Just to be pedantic. Glue can hold dissimilar materials together, but in the case of PVC, CPVC, ABS and other materials, you get a solvent cement weld. It's just like mig welding, you're fusing some of the inner piece to the outer pieces through chemical reaction. It's a way stronger bond that just using glue, I don't care how strong the glue is.
 
I'd bet the was a half a second or so of new noises that didn't sound right. Before they could process that they were about to die, they were dead.

There's one piece that I want to see that wasn't in the pictures or the video. It's the thimble that they laid the CF over. Would have probably been made from the same material as the collars and domes, titanium.

When the CF failed, it would have taken all the pressure for a millisecond and collapsed around the everything inside it to the point there would be no air space inside it.

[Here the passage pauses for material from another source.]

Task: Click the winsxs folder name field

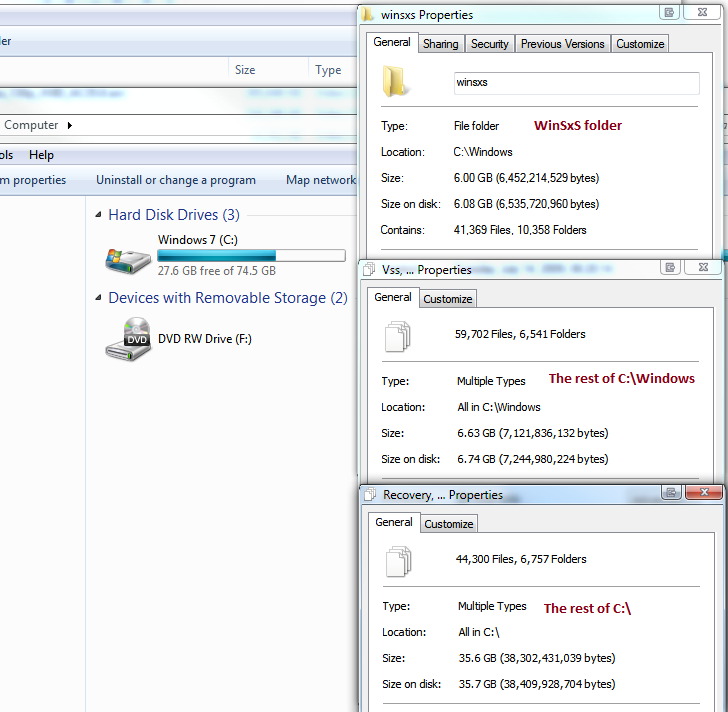Action: [x=576, y=84]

That piece would show the power of what happened and should have been on bottom.
From what I was reading, it sounded like they put the whole thing on a lathe after they were done and trued the ends up, would they do that if there was a thimble in the end?

Aaron Z
 
I'm positive there were cameras rolling on the sub. Sooner or later they will retrieve it from the wreckage and someone will know what happened. I doubt we will ever see the footage, but it would be interesting in a morbid sort of way.
 
I'm positive there were cameras rolling on the sub. Sooner or later they will retrieve it from the wreckage and someone will know what happened. I doubt we will ever see the footage, but it would be interesting in a morbid sort of way.
You think cameras or solid state memory survived that?
 
You think cameras or solid state memory survived that?

I would guess whatever memory it was saved on would survive. It looks like most of the equipment was in the tail and not in the capsule, so it would be exposed for the most part anyway or at least independent of the main capsule and may have maintained it's integrity.